I was third engineer officer on the SS Makrana and we were about to depart from Colombo, Ceylon, for the USA.

The skipper called us all to a meeting in which he told us the situation in Cuba was getting very tense and there was a good chance Britain could soon be on a war footing.

The ship had been designed as an ACB (W) or Atomic Chemical Bacterial (Warfare) ship: the engine-room ventilation fans could be closed down and all

access doors shut to seal the engine room so that the engine room and the personnel ‘on watch’ wouldn’t have been contaminated if the ship had to sail through a contaminated area.

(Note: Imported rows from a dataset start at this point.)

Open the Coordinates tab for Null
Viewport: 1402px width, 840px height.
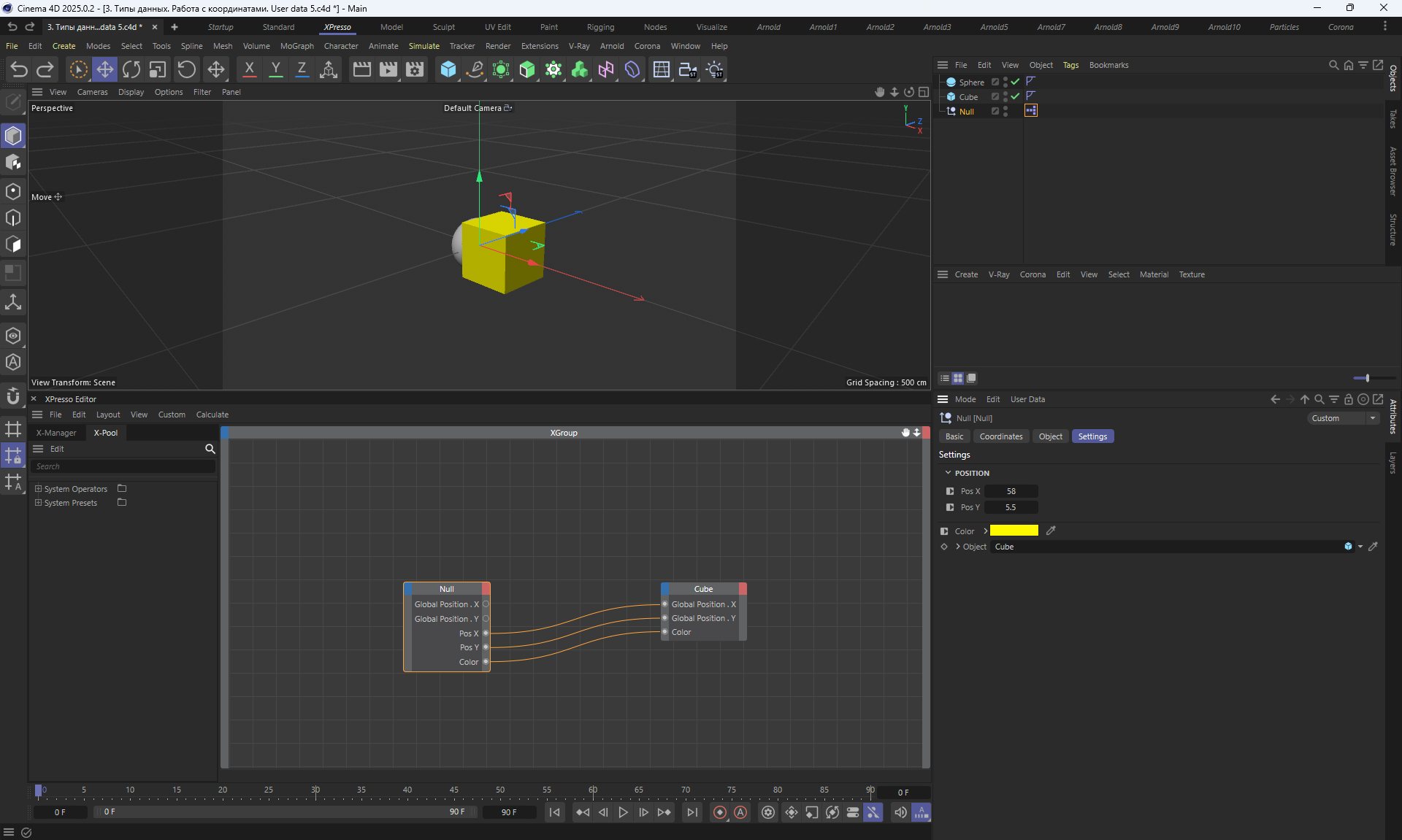point(1000,436)

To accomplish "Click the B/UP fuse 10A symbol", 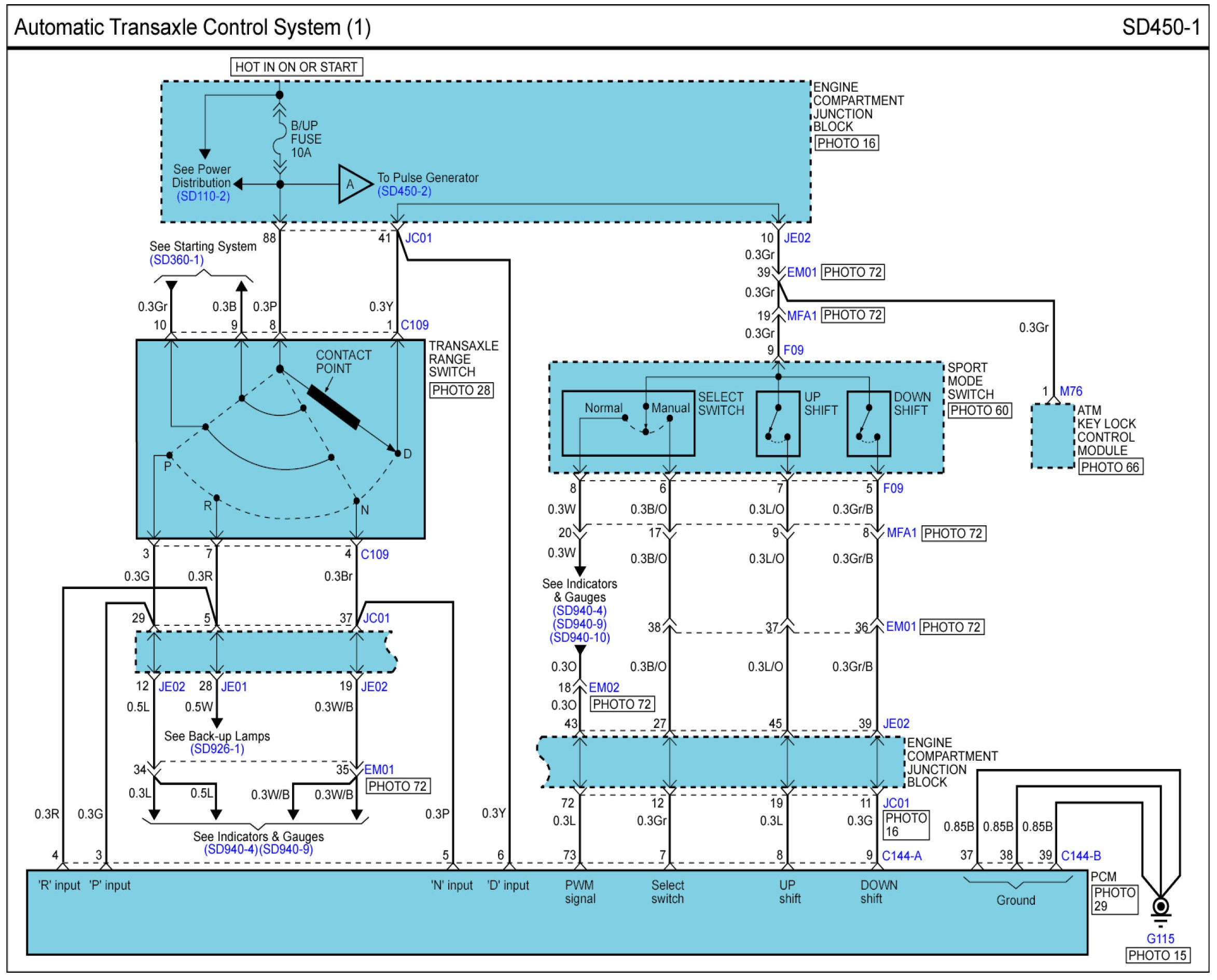I will tap(280, 139).
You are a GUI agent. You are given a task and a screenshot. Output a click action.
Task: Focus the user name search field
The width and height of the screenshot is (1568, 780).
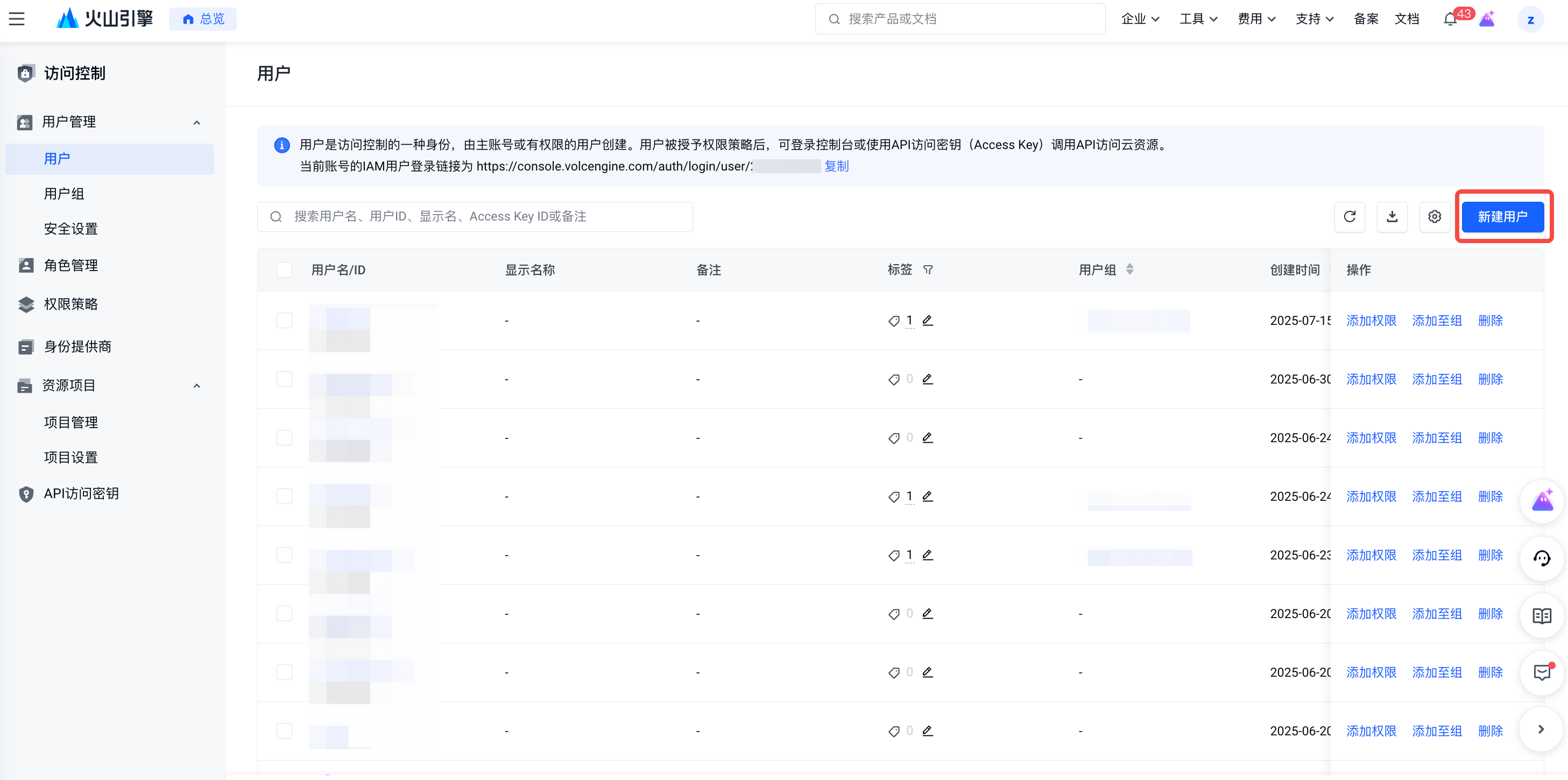[x=475, y=217]
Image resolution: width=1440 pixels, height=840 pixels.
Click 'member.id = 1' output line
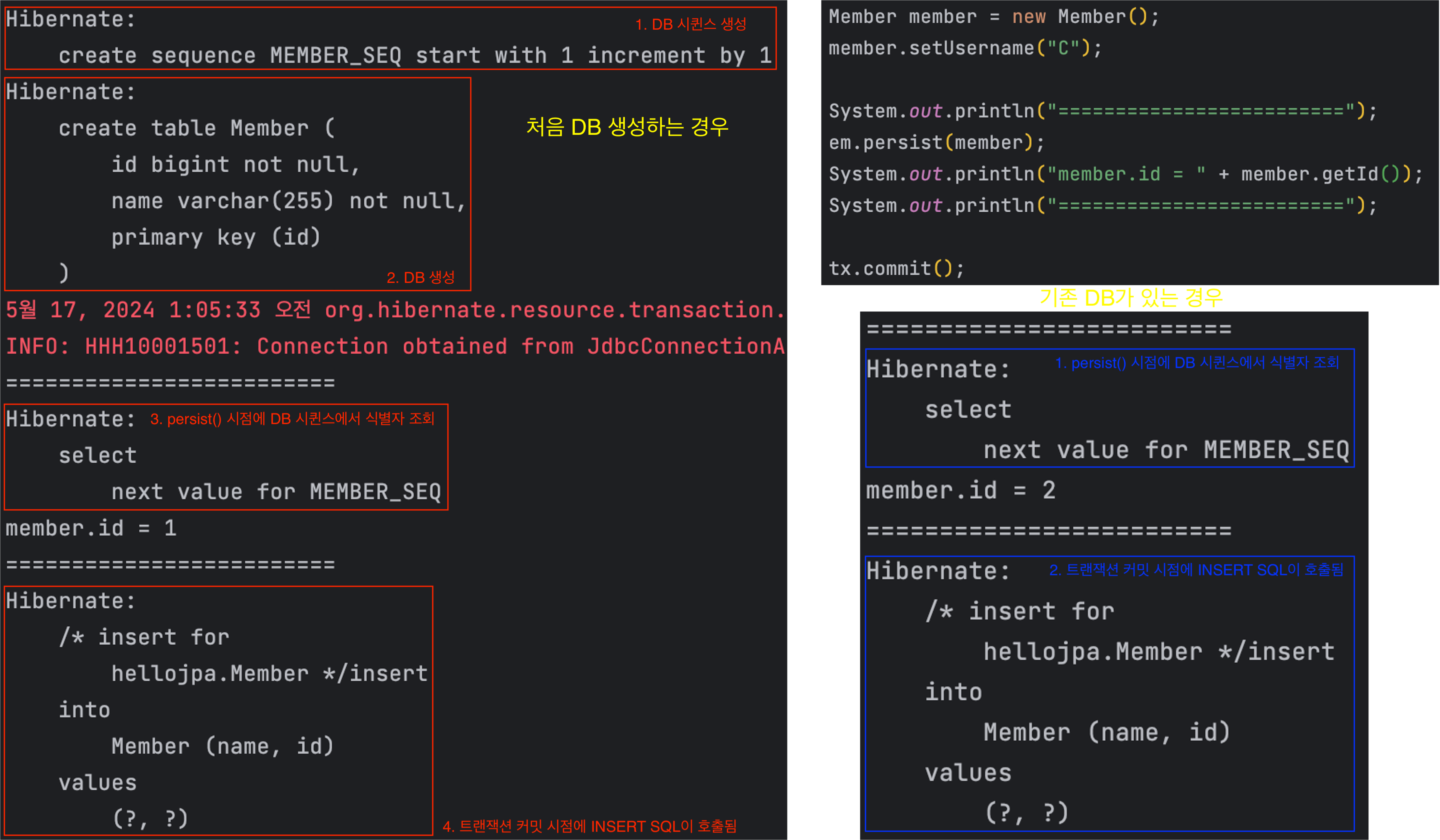pos(91,528)
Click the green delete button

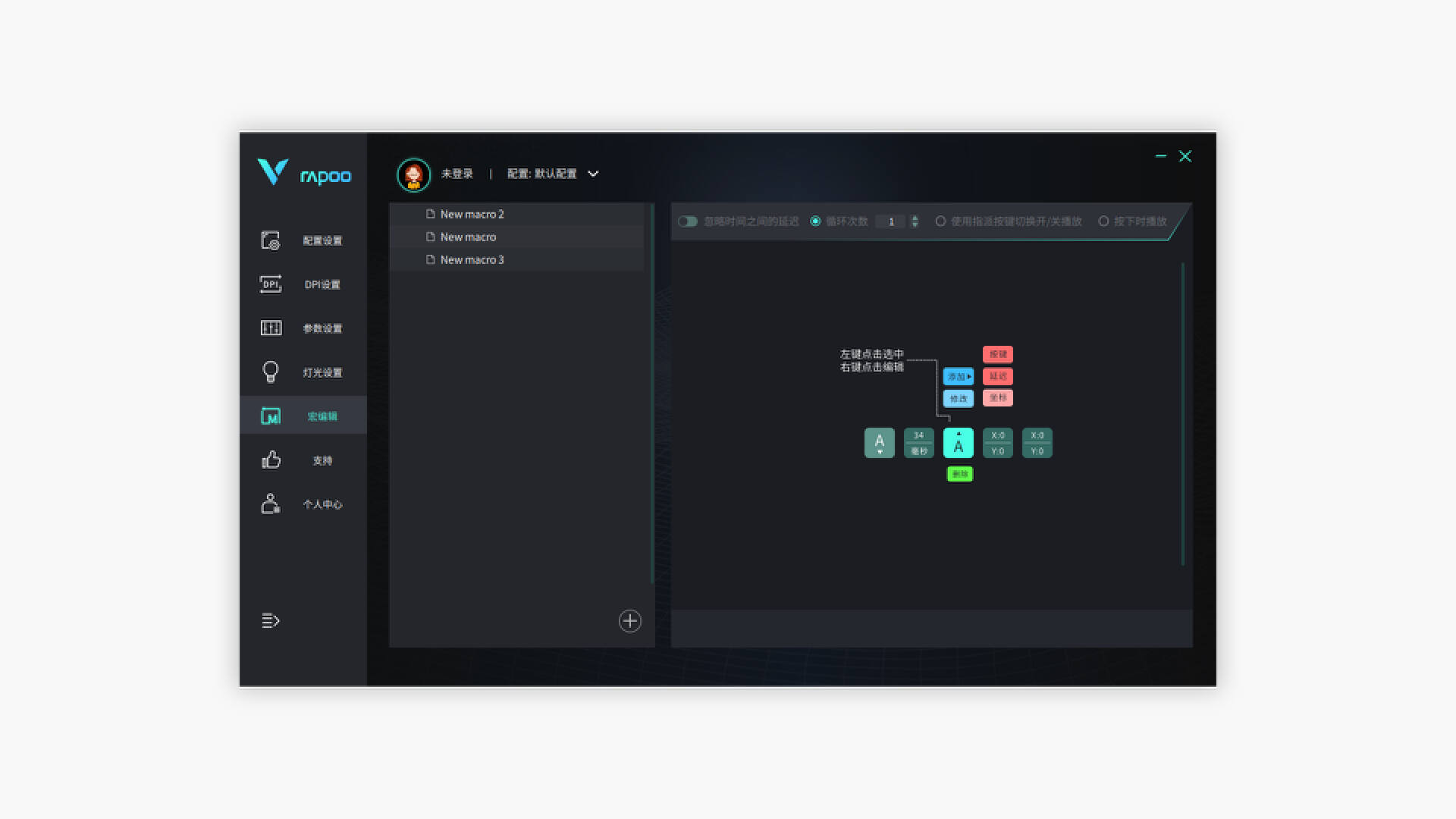click(x=959, y=474)
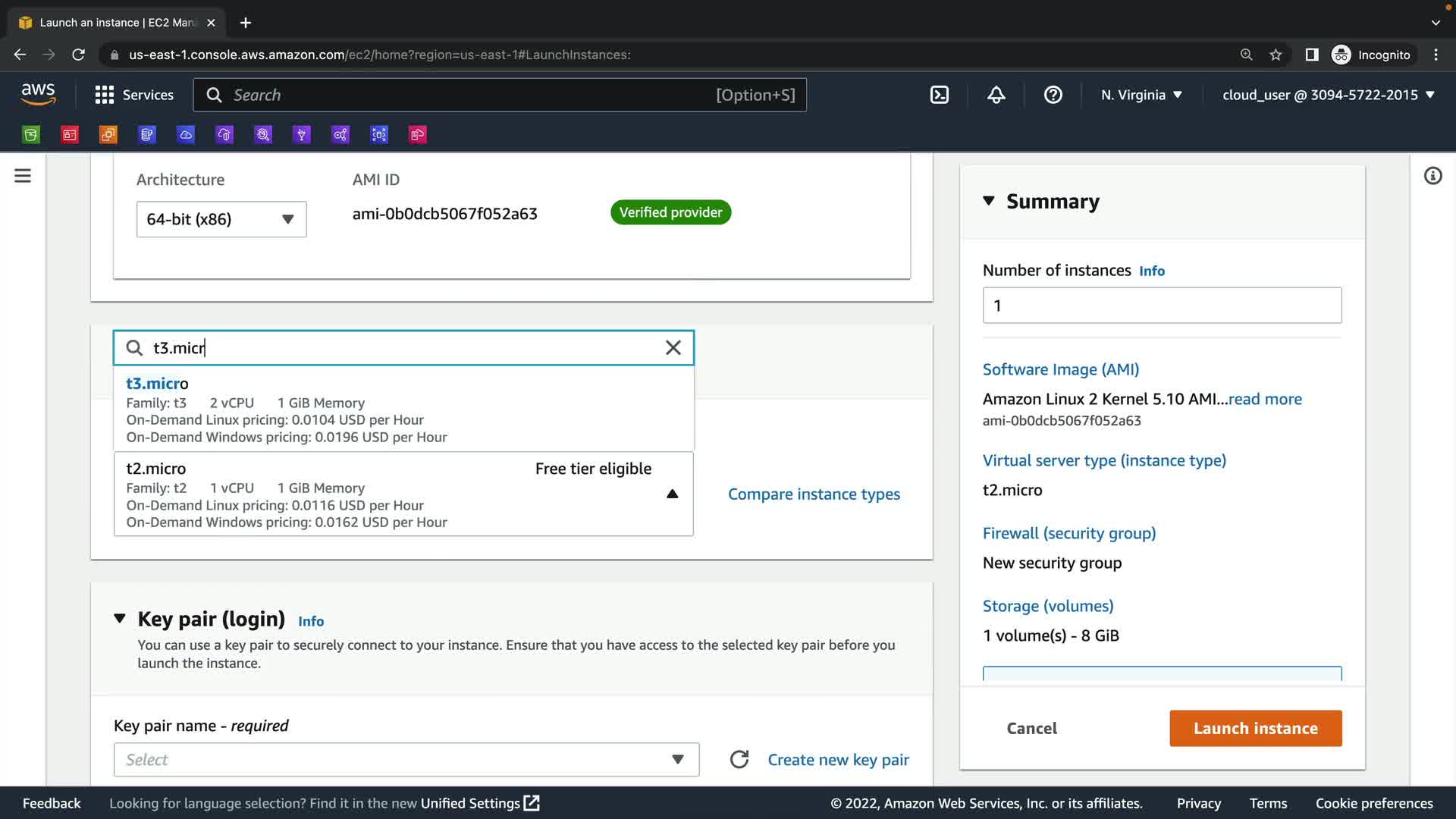Image resolution: width=1456 pixels, height=819 pixels.
Task: Click the Compare instance types link
Action: pos(814,494)
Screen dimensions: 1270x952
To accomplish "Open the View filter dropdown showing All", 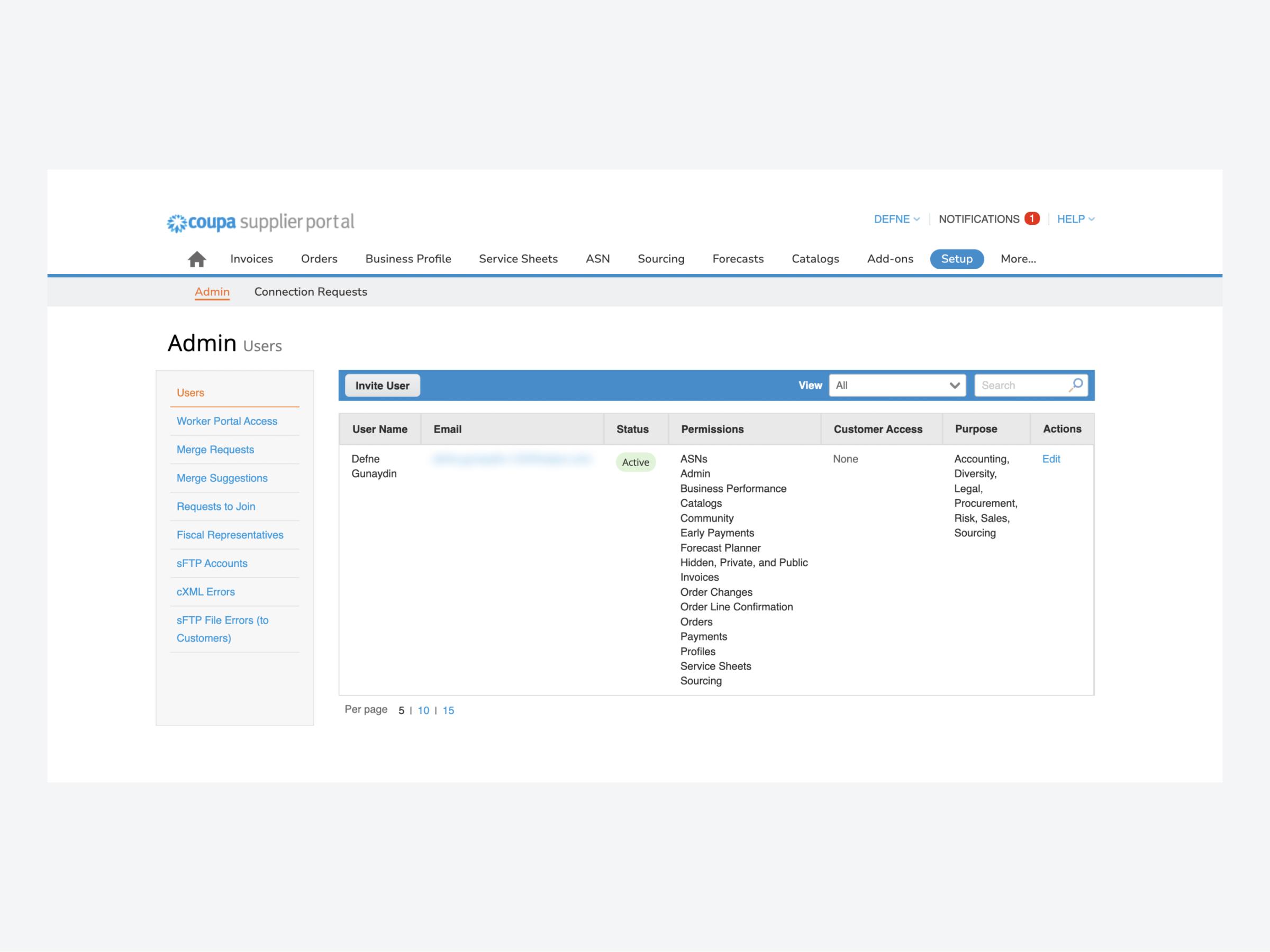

I was senior watch-keeper on the morning watch when the order was given to stop the ventilation fans, shut the engine room skylights and ‘secure’ the doors.

In tropical waters the temperature in the engine room normally would be quite ‘cosy’. Soon after the vent fans were shut off the engine room temperature started to climb, rapidly reaching a scorching 65C (149F). I contacted the chief engineer and told him the conditions were becoming so dangerously hot they could be life-threatening.

He immediately contacted the skipper, who agreed the exercise must be stopped. Doors and engine room skylights were opened and fans restarted.

We proved that morning that the ABC (W) system would not have worked in the tropics.